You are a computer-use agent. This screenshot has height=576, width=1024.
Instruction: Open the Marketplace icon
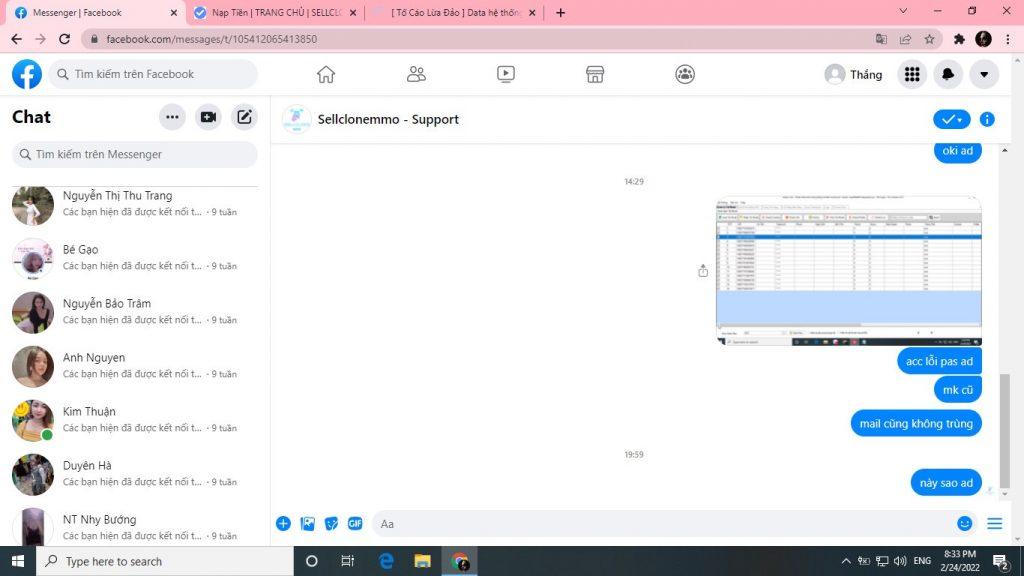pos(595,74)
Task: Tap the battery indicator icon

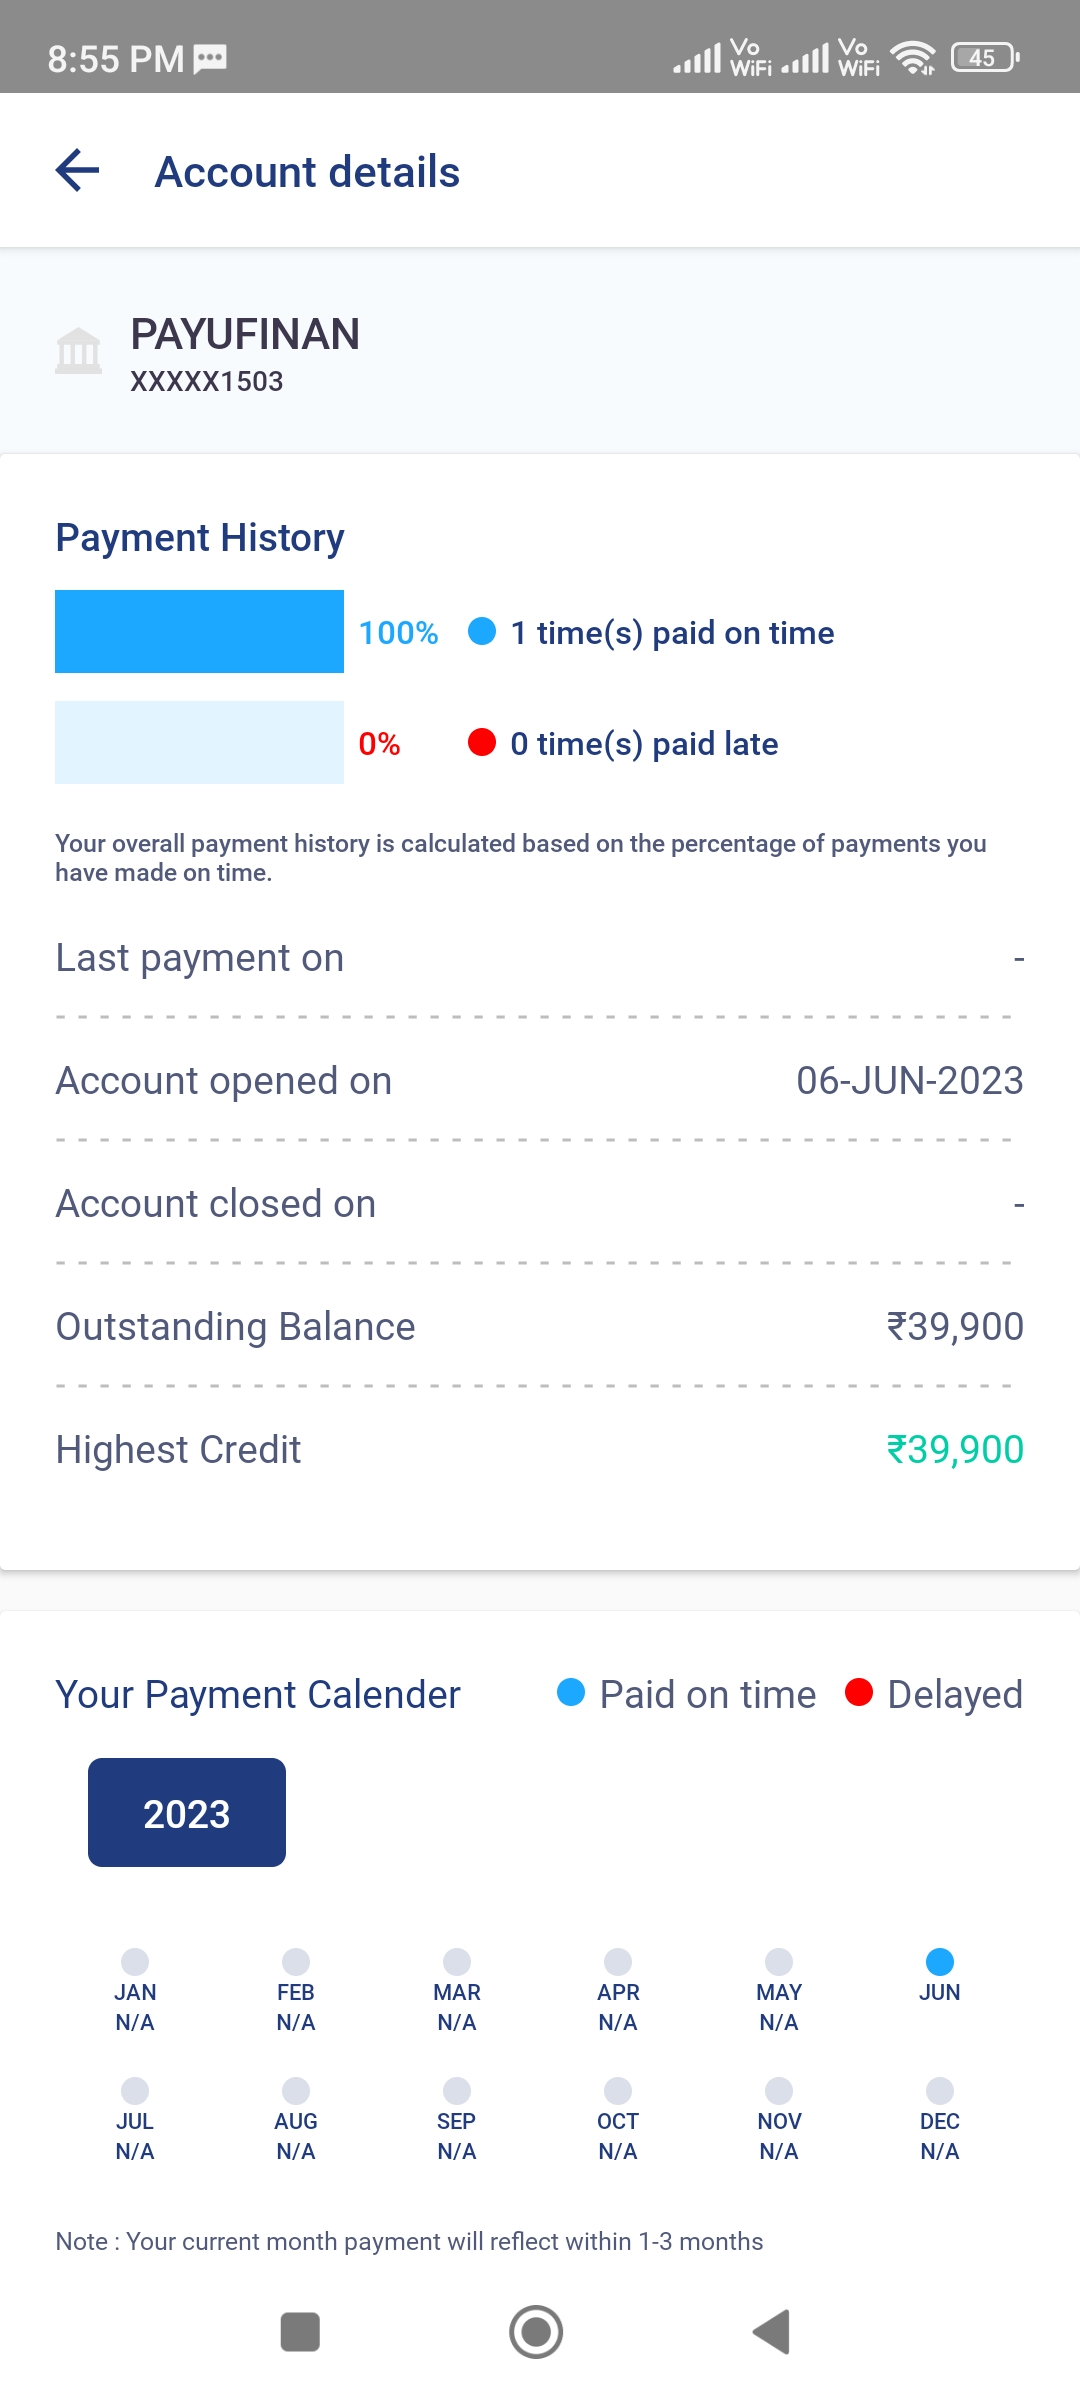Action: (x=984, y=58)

......

**SET PROBLEM**
Reproduce every line of the material above word for word, leaving out the pictures.

**FINISHED EXERCISE**
You are a computer-use agent. This screenshot has height=576, width=1024.
Instruction: Open the Marketplace icon
pos(595,74)
Task: Tap the battery indicator icon

Action: (x=984, y=58)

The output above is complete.